Work request: Nothing should appear in the answer except the lines below from the line containing "The height and width of the screenshot is (759, 1024)." through the line containing "Given: Click the clear console icon", copied exactly, with pictures left out.

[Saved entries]
*** Block opens ***

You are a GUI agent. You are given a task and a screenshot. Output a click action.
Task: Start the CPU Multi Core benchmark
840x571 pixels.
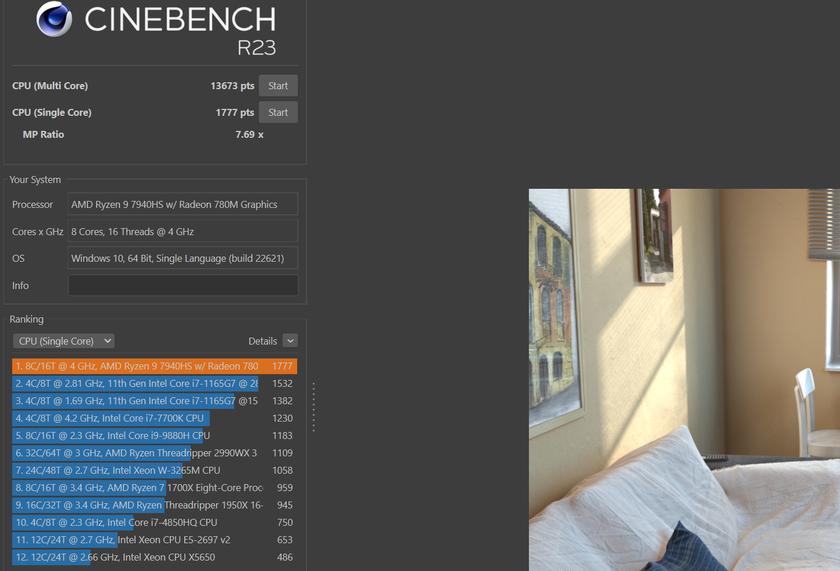point(278,86)
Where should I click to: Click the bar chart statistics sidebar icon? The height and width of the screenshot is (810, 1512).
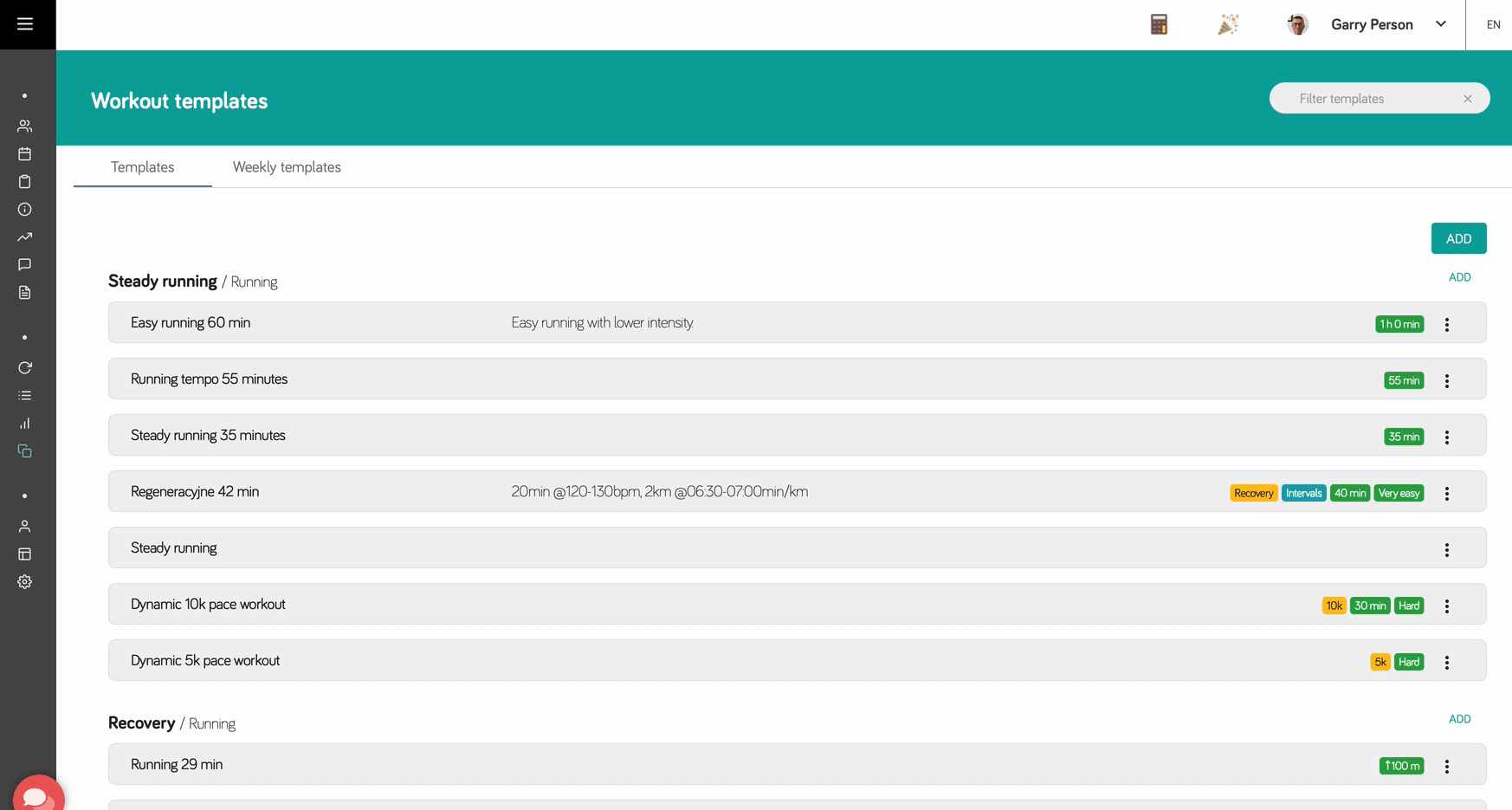point(25,424)
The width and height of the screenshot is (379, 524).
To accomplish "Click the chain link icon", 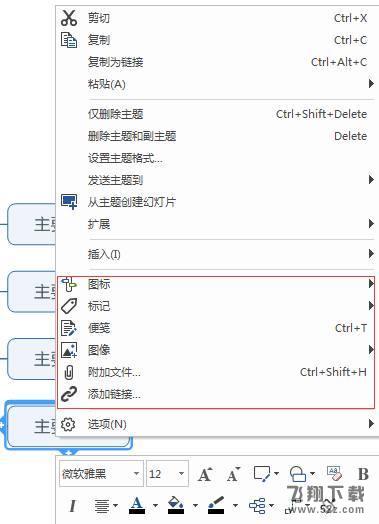I will (69, 394).
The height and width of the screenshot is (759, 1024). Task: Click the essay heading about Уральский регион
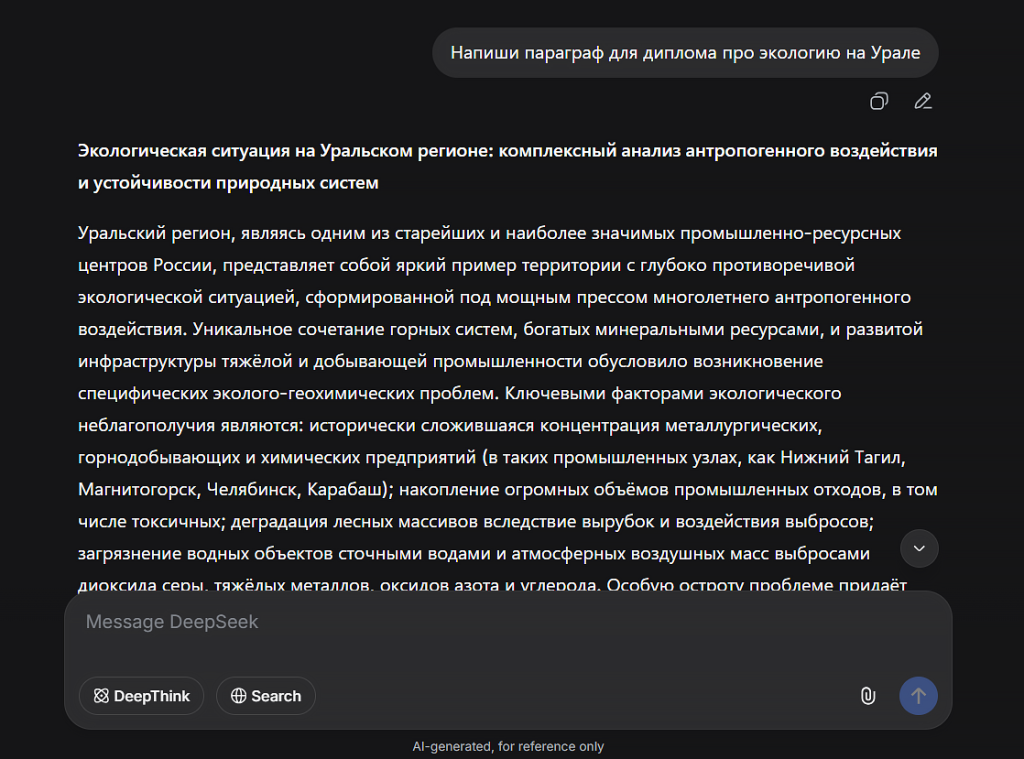pos(507,166)
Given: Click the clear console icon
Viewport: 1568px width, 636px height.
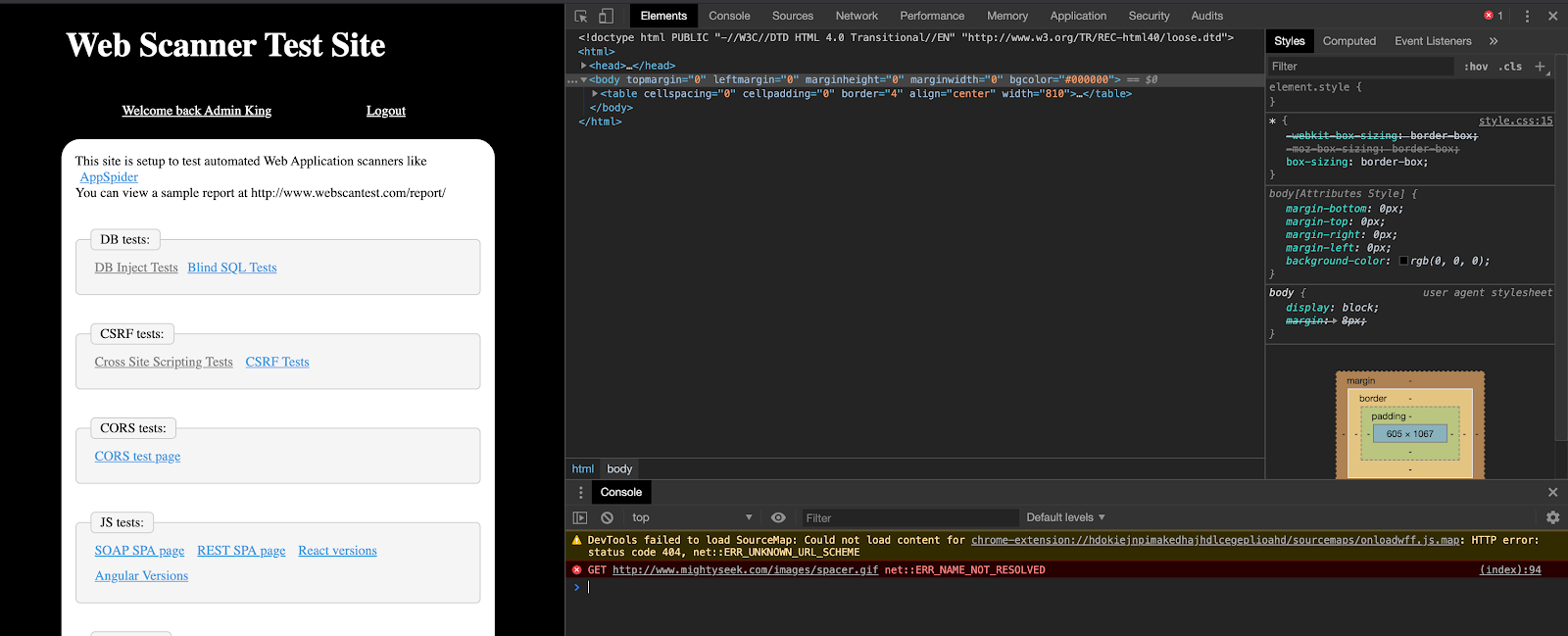Looking at the screenshot, I should click(607, 517).
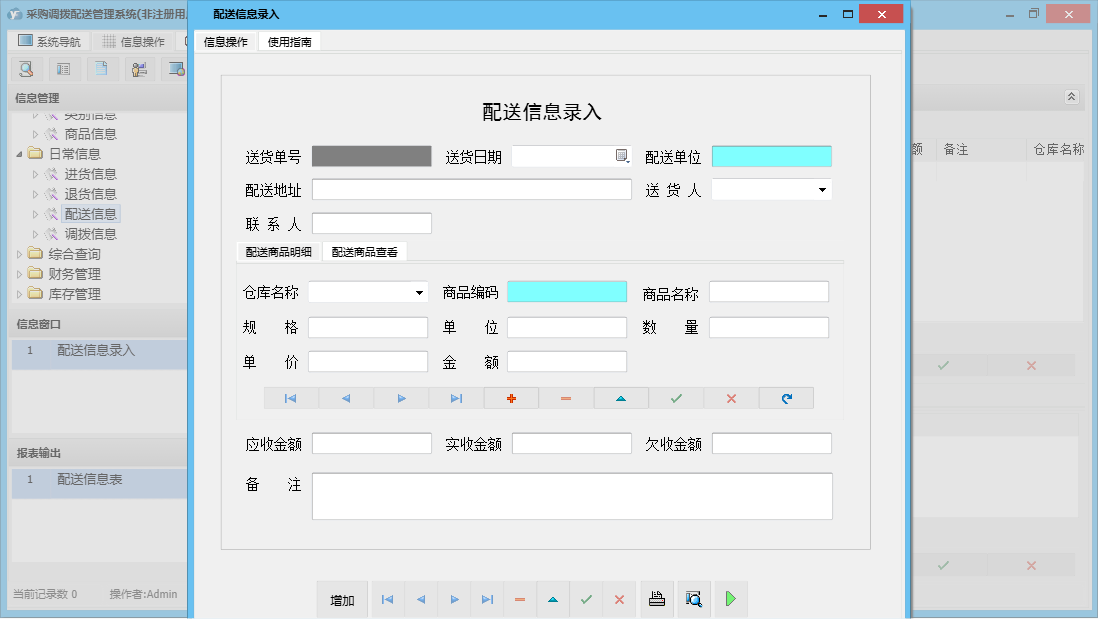The height and width of the screenshot is (630, 1098).
Task: Click the green run arrow icon at bottom
Action: click(731, 599)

*** Block closes ***

Exercise answer:
The height and width of the screenshot is (759, 1024). Task: Click the essay heading about Уральский регион
pos(507,166)
Given: Click the clear console icon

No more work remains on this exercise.